> [EXERCISE PROMPT]:
Check each line of the entries below for the word "icon", and copy out the ones that have it.

> [PROVIDED ENTRIES]:
╔══
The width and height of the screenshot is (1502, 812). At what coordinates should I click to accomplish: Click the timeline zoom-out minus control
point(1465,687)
╚══
╔══
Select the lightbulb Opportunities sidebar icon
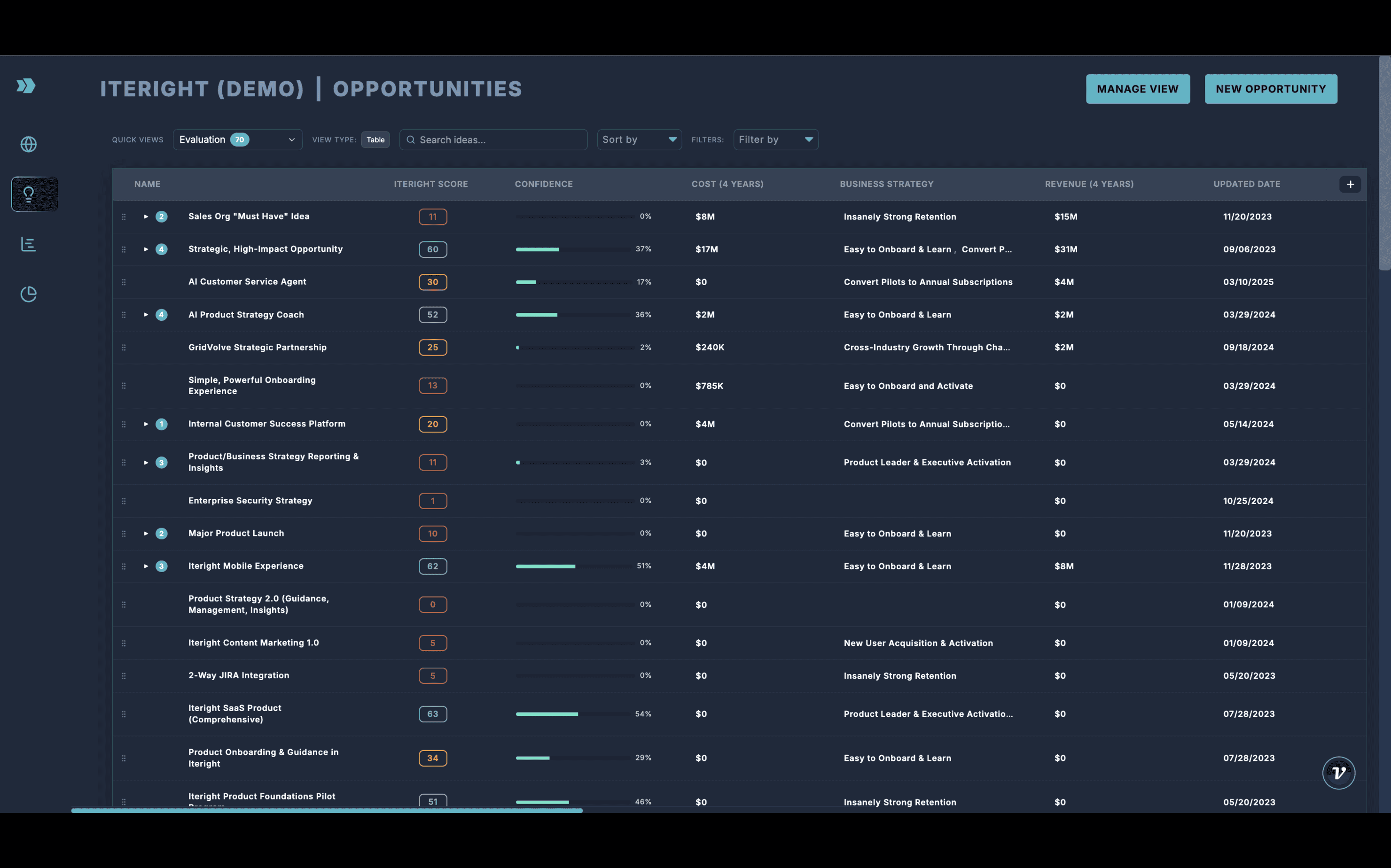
╚══
╔══
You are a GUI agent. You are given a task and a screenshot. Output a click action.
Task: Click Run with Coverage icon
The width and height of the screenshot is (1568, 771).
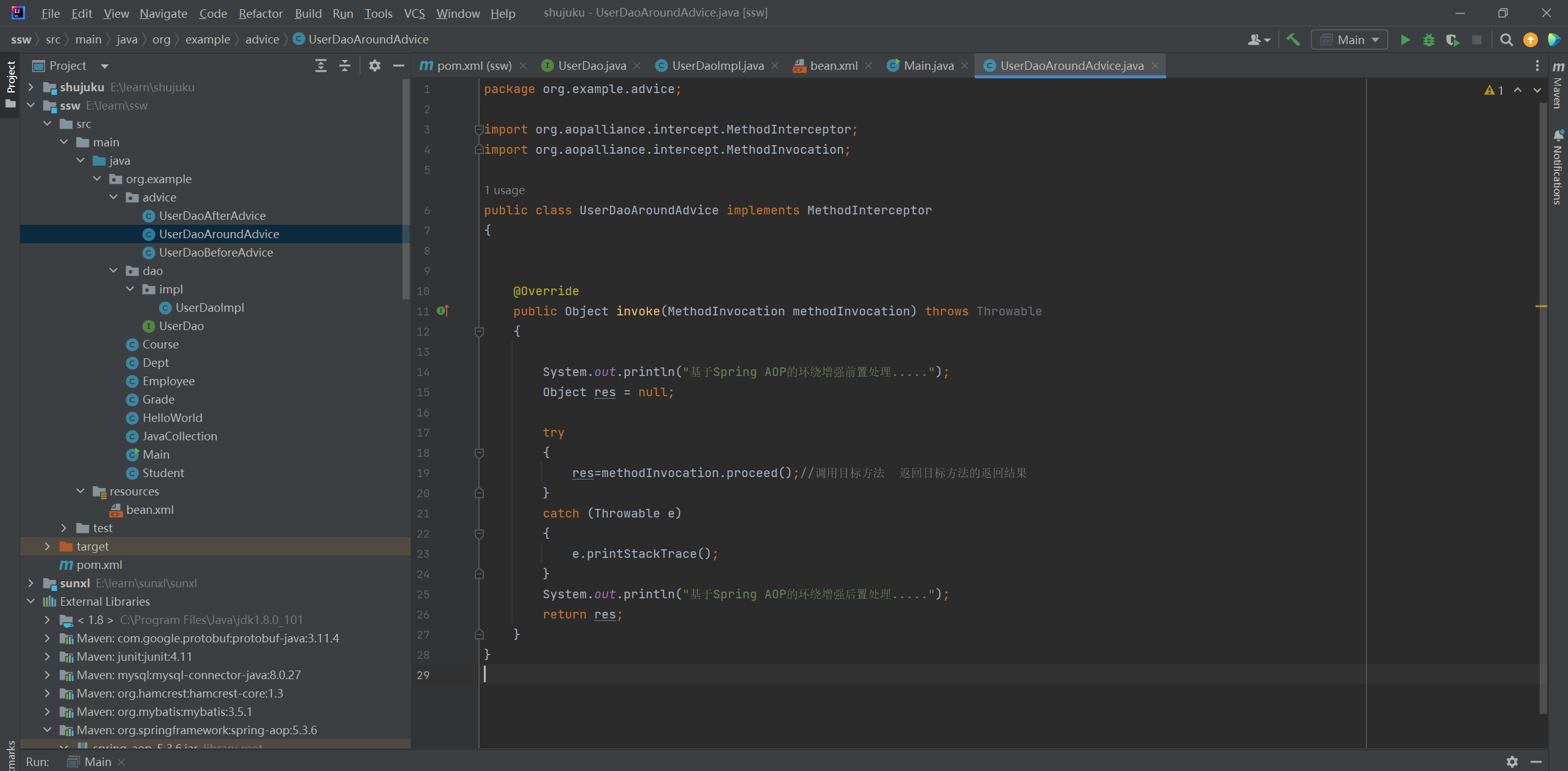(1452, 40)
╚══
> [COMPLETED TASK]:
Select the lightbulb Opportunities sidebar icon
Task: Click Run with Coverage icon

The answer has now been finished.